Write out again only the lines running from the one that contains "The width and height of the screenshot is (683, 578)." to the end of the records below, including both the first and the last.

====== Input for this task ======

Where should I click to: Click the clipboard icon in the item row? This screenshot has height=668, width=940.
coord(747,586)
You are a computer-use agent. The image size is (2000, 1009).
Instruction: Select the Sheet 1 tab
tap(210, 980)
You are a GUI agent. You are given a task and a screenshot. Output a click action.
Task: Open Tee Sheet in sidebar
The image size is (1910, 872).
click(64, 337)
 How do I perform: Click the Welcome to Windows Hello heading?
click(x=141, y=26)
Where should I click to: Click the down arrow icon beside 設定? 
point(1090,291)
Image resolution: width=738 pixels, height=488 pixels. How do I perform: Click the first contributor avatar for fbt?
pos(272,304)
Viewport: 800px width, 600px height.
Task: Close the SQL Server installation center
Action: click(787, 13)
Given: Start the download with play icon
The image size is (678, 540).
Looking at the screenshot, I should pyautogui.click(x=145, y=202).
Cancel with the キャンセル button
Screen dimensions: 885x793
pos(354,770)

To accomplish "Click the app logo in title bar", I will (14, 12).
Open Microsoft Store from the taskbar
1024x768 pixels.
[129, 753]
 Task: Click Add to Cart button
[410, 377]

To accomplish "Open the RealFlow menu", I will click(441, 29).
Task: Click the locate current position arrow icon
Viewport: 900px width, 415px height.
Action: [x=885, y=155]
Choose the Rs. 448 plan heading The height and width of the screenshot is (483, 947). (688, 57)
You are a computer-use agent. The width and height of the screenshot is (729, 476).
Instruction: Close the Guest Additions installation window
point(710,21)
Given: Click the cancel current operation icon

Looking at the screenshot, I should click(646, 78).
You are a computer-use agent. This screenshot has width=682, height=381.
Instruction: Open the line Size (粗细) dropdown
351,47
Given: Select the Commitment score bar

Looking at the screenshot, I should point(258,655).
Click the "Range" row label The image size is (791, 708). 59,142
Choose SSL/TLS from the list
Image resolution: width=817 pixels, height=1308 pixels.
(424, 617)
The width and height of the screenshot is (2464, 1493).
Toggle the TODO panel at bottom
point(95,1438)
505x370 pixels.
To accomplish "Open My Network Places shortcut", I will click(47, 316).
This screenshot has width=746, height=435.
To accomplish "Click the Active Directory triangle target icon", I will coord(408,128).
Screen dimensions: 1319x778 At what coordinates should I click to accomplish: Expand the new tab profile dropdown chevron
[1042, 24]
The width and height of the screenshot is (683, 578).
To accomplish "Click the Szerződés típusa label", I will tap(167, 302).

======

Task answer.
The width and height of the screenshot is (683, 578).
To accomplish "Click the Szerződés típusa label", I will tap(167, 302).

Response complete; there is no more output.